People in COVID-19 vaccine trials at UNC, Duke talk about why they volunteered

Orange County News

DURHAM, N.C. (WNCN) — Researchers across the world are racing to come up with a vaccine to prevent COVID-19, and in order to do that they need tens of thousands of volunteers willing to roll up their sleeves and test it.

CBS 17 spoke to two people participating in the vaccine trials about why they wanted to take part and what they’re experiencing. 

Rachel Lieff Axelbank knows the pain COVID-19 can cause. She lost her grandmother to the virus. 

“My grandma lived in New York City, in an assisted living facility, and it was really what we were afraid of,” she said.  “Losing her and then also not able to be together was like the double injury.”

Wanting to do her part to fight the pandemic, Axelbank, of Hillsborough, volunteered for a vaccine trial at UNC.

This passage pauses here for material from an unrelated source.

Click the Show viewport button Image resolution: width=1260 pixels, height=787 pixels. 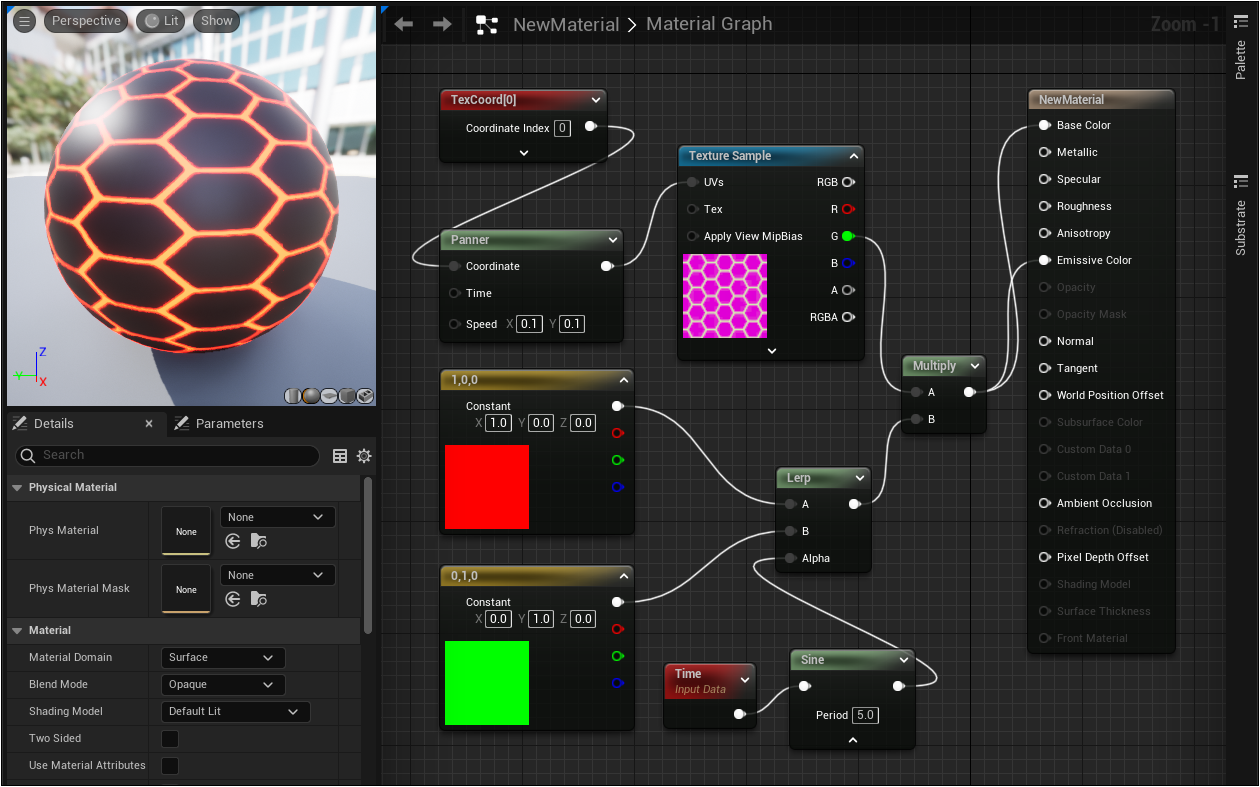216,21
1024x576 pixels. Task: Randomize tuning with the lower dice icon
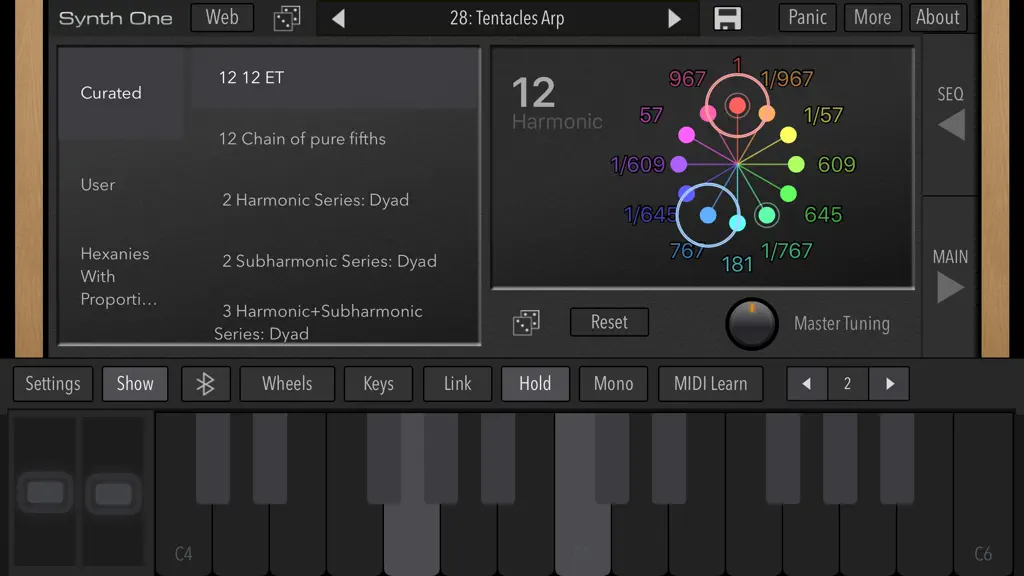526,323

“I was raised to believe that you do whatever you can to help others,” she explained.  

Dr. Cameron Wolfe researches and treats infectious diseases, including COVID, at Duke. He’s volunteering for a clinical trial there. 

“I have to believe that part of the prevention here is to have as many people as possible get safely vaccinated, and we can’t get to that part unless we have a robust number of people willing to volunteer,” Wolfe said.

 The trials at Duke and UNC are testing vaccines made by different companies, but both require two doses several weeks apart. Participants monitor any potential side effects. 

“There are some people who, after the second dose of these vaccines, have some minor muscle aches and pains fevers chills that sort of thing,” noted Wolfe.

“I felt that I experienced some things over the 24 hours after each dose,” said Axelbank. “I would not have said for sure because basically I was given a reason to go looking for something.”

Neither Wolfe nor Axelbank knows whether they received a placebo or the real thing, but both hope their experience helps determine whether these vaccines are safe and effective. 

“It also helps me to be professionally in a better place to tell patients and colleagues what that experience was like,” said Wolfe.

“This is also about my grandma’s legacy,” said Axelbank, who described her grandmother as a community activist. “She would absolutely have been out there herself had anyone accepted her as a trial participant.”